4話
「全然眠れなかった」
アイツの告白はなんだったのか。混乱しすぎて昨日のことは全然覚えてないし、夜はそればかりが頭によぎってなかなか寝れなかった。
「いやいや、落ち着け。どうせアタシをからかってるだけに決まってる…」
あの男は色白でとても整った顔立ちから王子様のようだと女性たちからもてはやされている。アタシもアイツがメイドから告白される現場を見たことがあるぐらいのモテっぷり。

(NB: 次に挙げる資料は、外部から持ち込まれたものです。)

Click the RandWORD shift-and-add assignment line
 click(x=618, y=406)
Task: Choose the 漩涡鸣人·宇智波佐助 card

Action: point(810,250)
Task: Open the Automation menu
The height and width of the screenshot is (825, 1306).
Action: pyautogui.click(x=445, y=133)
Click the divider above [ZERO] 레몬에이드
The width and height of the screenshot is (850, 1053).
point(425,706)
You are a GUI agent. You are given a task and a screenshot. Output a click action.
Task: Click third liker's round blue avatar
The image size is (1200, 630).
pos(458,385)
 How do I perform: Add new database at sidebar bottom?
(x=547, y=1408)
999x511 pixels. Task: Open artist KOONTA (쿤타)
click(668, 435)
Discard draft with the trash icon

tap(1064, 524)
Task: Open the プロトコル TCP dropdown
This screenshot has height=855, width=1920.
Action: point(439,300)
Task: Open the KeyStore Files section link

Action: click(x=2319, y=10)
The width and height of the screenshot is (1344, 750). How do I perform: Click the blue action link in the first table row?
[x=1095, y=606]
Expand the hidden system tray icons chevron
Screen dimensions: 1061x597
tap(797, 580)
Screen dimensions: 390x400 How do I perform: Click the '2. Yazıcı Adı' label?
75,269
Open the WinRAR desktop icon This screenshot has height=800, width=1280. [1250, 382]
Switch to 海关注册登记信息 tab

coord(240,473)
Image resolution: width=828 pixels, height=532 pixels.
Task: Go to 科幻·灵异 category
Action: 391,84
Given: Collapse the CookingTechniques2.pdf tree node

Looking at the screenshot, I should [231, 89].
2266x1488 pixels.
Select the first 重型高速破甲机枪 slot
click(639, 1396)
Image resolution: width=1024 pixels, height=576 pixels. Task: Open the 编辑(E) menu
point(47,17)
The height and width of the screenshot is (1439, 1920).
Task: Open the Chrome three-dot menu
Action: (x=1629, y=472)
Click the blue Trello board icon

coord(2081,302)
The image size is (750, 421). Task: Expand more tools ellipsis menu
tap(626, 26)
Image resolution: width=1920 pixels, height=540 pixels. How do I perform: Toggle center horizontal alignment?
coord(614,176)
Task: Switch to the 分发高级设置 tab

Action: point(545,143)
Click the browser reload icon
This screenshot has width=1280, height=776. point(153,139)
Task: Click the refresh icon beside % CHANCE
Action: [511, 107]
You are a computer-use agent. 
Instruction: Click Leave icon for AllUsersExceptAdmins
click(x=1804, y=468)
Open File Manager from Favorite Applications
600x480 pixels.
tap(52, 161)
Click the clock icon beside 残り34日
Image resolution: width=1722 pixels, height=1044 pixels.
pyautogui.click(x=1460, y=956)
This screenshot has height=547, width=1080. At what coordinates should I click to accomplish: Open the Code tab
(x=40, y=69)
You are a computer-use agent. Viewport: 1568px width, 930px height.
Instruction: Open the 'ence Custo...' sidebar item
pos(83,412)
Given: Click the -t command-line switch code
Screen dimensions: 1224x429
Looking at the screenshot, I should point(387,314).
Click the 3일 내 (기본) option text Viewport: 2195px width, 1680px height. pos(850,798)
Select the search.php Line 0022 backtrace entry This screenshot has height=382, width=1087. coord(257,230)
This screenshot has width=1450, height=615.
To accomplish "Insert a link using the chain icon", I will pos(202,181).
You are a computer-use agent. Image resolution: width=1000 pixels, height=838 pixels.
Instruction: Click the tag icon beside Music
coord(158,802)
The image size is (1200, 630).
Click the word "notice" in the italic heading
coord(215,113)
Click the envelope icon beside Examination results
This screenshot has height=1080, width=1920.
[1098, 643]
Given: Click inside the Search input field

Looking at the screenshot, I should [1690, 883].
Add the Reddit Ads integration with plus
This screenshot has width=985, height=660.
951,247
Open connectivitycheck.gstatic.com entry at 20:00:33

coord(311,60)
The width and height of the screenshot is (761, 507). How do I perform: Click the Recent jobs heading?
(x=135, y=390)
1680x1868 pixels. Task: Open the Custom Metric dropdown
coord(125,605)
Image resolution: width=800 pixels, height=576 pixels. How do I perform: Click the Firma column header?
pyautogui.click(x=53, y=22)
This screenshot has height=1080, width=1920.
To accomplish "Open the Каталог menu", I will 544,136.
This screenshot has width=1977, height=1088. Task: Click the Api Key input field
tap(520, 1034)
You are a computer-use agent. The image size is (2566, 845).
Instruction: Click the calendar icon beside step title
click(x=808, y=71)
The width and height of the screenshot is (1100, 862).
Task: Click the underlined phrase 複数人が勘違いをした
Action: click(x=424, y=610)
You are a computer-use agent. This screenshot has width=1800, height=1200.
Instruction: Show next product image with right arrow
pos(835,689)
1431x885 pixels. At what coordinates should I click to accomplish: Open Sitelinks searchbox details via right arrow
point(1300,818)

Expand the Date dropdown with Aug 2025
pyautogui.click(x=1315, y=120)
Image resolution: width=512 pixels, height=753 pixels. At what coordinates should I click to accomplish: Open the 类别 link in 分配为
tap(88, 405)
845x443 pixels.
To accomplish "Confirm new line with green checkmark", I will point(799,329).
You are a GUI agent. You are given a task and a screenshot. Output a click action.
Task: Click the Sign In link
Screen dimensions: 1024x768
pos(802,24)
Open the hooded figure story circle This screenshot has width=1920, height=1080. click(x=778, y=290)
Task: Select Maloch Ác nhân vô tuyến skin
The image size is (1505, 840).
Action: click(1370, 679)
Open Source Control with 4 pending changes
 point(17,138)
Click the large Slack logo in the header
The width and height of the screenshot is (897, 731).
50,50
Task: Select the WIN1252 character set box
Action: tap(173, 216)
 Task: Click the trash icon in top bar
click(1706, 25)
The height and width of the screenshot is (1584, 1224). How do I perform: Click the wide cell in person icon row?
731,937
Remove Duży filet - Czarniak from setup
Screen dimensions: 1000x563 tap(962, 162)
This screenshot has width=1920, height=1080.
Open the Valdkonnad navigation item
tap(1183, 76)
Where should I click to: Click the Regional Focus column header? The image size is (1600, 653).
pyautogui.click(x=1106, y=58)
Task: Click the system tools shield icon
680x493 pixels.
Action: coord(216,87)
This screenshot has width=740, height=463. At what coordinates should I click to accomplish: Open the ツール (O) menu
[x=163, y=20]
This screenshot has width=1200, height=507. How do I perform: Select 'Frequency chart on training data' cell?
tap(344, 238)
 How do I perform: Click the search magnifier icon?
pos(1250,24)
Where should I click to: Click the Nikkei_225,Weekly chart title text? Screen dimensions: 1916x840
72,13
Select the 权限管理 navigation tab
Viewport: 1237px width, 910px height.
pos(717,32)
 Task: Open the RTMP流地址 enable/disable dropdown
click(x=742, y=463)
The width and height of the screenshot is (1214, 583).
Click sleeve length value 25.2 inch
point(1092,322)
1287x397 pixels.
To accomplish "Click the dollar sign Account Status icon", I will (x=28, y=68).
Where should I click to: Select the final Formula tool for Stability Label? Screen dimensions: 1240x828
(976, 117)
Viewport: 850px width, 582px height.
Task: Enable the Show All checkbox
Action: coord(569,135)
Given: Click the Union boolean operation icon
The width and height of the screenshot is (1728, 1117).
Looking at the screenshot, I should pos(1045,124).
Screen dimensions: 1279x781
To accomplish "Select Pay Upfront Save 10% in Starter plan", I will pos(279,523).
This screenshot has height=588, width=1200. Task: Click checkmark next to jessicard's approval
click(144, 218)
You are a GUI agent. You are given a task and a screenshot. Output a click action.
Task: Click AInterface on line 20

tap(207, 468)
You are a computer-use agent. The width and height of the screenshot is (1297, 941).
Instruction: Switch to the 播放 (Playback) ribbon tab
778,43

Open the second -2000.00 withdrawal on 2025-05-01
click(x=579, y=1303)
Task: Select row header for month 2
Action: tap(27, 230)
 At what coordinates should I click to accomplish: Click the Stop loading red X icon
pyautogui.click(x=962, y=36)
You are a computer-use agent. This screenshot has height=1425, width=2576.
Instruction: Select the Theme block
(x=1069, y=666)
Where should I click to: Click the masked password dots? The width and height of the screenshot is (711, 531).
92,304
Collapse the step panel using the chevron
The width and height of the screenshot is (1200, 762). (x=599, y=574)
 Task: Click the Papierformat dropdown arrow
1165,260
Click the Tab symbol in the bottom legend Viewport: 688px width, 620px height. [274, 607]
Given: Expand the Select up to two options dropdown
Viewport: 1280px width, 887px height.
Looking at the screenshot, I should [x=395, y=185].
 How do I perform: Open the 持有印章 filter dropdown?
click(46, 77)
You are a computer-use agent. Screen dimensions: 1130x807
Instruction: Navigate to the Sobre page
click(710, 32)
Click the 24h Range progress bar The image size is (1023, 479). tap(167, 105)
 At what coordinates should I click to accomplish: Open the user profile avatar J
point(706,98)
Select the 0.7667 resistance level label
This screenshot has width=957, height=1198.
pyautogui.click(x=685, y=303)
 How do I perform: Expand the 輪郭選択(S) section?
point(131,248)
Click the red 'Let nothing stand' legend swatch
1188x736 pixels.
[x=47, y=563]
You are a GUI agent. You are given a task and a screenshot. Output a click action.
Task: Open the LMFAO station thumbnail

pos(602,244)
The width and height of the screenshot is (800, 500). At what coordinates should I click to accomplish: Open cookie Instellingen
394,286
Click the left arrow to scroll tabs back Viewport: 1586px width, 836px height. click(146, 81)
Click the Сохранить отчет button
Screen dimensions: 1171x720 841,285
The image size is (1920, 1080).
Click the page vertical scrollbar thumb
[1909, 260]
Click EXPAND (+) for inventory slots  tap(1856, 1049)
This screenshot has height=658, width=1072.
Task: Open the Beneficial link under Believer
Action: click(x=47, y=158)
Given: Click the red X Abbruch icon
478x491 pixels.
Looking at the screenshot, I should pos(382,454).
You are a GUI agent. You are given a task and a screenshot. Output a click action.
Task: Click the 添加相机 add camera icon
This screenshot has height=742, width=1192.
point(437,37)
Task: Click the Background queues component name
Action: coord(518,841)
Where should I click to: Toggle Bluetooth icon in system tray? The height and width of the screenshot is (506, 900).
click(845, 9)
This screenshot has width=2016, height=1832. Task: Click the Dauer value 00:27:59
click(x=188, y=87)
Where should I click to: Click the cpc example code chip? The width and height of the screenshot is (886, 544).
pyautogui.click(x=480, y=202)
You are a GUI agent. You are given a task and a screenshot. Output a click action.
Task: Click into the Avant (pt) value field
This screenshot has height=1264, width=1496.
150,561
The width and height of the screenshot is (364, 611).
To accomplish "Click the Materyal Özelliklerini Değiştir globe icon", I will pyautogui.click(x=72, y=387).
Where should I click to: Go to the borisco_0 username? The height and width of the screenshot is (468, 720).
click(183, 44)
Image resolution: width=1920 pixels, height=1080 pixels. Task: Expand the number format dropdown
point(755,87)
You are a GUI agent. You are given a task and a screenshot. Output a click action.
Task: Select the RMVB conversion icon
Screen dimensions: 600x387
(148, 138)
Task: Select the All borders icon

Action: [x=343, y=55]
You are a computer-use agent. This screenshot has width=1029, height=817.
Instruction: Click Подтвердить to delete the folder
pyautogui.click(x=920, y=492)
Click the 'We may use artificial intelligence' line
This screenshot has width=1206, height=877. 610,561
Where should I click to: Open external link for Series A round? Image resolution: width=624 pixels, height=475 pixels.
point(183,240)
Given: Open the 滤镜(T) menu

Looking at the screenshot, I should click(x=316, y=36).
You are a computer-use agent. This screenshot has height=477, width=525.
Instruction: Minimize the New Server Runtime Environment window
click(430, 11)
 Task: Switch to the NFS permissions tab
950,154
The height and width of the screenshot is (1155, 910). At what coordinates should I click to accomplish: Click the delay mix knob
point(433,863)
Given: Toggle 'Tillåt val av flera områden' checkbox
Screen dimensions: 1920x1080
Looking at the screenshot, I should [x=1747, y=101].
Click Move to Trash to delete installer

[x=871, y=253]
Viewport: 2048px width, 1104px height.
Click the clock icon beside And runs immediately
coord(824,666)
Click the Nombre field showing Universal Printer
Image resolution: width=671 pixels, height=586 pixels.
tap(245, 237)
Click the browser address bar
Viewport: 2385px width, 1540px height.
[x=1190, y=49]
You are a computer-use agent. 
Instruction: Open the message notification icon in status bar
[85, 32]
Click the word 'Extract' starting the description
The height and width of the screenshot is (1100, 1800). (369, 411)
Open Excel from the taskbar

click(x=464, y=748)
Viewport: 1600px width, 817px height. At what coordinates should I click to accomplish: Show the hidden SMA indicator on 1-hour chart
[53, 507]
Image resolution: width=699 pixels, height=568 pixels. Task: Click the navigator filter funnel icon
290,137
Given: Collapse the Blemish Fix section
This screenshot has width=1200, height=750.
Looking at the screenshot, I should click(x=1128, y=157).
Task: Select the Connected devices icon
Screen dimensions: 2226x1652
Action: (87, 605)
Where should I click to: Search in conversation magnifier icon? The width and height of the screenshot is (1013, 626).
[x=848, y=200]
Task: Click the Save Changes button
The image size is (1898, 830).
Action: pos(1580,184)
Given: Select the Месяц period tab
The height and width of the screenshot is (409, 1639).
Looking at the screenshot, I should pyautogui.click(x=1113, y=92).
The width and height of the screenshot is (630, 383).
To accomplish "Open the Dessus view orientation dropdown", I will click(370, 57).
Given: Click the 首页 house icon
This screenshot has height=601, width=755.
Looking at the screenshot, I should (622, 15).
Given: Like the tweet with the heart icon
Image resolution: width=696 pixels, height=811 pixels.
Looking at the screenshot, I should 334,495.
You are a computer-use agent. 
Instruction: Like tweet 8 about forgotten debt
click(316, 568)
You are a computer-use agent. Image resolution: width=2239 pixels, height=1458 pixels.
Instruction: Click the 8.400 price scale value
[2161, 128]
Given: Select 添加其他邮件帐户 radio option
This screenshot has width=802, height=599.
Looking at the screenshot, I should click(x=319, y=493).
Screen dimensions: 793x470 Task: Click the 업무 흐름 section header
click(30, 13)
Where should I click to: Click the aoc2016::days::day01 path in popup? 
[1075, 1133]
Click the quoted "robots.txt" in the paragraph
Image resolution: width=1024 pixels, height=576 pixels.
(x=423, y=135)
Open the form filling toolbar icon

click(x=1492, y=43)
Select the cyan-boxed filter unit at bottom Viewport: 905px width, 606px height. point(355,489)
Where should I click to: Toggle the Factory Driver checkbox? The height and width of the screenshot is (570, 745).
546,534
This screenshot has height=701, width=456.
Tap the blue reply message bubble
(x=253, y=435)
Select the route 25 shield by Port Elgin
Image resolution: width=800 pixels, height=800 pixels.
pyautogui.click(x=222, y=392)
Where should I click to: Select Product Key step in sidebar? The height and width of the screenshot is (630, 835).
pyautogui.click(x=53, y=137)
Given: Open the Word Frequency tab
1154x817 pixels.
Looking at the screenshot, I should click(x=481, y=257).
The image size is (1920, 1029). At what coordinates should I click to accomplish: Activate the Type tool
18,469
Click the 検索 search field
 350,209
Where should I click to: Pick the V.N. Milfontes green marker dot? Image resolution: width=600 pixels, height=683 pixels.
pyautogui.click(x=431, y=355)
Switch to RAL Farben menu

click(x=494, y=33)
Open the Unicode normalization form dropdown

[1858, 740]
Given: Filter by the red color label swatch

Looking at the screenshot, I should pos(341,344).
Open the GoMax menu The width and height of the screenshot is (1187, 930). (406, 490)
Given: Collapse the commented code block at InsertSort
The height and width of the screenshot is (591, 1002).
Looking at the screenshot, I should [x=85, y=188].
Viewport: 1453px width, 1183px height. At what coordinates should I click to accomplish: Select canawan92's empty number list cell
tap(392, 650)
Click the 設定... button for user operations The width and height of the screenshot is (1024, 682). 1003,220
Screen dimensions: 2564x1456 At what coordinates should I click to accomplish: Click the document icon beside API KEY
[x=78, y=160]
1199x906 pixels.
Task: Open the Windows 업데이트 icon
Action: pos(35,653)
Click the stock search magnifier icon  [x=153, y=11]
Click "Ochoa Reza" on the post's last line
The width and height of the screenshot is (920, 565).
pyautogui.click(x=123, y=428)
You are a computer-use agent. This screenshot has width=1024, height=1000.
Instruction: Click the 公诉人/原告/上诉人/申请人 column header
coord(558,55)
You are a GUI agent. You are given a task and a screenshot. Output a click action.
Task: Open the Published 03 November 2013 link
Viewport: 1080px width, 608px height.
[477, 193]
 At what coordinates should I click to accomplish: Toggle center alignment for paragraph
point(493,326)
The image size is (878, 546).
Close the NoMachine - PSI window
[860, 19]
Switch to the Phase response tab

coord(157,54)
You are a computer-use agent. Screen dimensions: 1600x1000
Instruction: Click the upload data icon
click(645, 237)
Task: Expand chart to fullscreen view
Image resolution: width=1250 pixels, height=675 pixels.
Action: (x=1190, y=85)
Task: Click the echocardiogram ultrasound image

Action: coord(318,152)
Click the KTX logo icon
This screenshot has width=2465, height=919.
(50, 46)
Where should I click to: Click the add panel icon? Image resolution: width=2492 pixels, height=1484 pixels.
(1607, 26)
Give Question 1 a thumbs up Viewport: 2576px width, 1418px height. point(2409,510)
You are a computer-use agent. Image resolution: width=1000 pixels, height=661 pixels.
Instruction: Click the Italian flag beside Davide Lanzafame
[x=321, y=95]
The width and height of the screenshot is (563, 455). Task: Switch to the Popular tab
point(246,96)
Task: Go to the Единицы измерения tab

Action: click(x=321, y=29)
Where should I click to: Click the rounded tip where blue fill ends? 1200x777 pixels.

そんな女性を選び放題な男がアタシなんかに告白するだろうか?
答えは否だ。
きっとアタシで遊んでいるに決まっている…
でも、その割には真剣な表情をしていたような気もするし…
「あーもう! 考えても分かんないからこの話しは終了!」
・・・
アリアは朝からモヤモヤした気持ちを抱えながら職場に来ていた。
(エリアスのことは考えないようにするって決めたのに…! 頭の中にアイツのことばっか出てくる)
「ラスト1周!!」
今日はアリアが団長を務める第6騎士団の訓練日。第6騎士団は腕っ節には自信のある脳筋騎士たちの集まりだったが……訓練場には涙目で走り回る男たちの姿があった。
「ひぃー!!」
「もう限界だー!」
「そこ! 足を止めない!」
アリアは泣き言を言う騎士たちに檄を飛ばしていく。
「もう無理ですよー!」
それに対して必死にもう無理だとアピールする騎士たち。
「泣き言を言うならもう10周プラスするわよ!」
「走りますー!」
情けない男たちに喝を入れながらもアリアは考える。
誰もアタシが失恋したことや1人執務室で結婚について愚痴っていた事を知らないみたいだ。
いきなりの告白も頭を悩ませる要因の1つだったけど……昨日の醜態に関しても噂になってるんじゃないかと心配だった。
エリアスは黙っていてくれたのだろう。もちろん噂になっても全力で否定していたけど。
「おー、相変わらず鬼だ」
アリアが考え事をしていると後ろから声が聞こえてきた。そのため振り返るとこちらに手を振るエリアスの姿が。
「アンタは何してるの…?」
朝はちゃんと見かけたのに訓練場にいなかったから、どこに行ったのかと思ってはいたが、この男は何を堂々とサボっているのか…
「団長を見てる」
「な、なにふざけたこと言ってるのよ!」
「ふざけてないよ。好きな人の顔を見てるだけ」
「い、いいから! アンタも走りなさいよ! 普通にサボってんじゃないわよ!」
当たり前のように訓練をサボるエリアスをアリアは注意する。
「えー、今走ると余計なこと喋っちゃいそうだなー」
こ、コイツ…!
あのネタでアタシを脅して訓練をサボるつもりか?
「調子に乗るな!」
舐めた事を言うエリアスの頭にアリアはチョップを入れる。
「えー、もっと動揺してよ」
つまんないと言った表情で文句を言うエリアス。
「いちいち動揺してたらアンタの思う壺でしょうが!」
これ以上コイツのおもちゃになってたまるか。
この男はアタシの反応を見て面白がっているだけだ。
「それにアンタはアタシの秘密をバラすなんてつまんないの事はしないわ」
「…どうして?」
「女の勘」
「アハハ!! なにそれ!?」
アタシがそう言うとコイツは腹に手を当てて爆笑しだした。
なんかバカにされてるみたいで凄いムカつくわね…
「なによ?」
「別に。それより、この後は模擬戦だよね?」
「そうだけど…」
確かにこの後は騎士同士で模擬戦をする予定だが、この男は何を企んでいるのか。
「もし俺が全勝したら明日デートしてよ?」
「は?」
何を言っているんだこの男は。受けたところでアタシにメリットがなさすぎる。
「それとも自分の部下に自信がない? 誰も新人の俺に勝てるやついないの?」
プチっとアタシの中で何が切れる音がした。
「上等よ! 誰にも負けなかったらデートだろうと何だろうとしてあげるわ!」
そう宣言してからまんまとアイツの挑発に乗ってしまったことに気づく。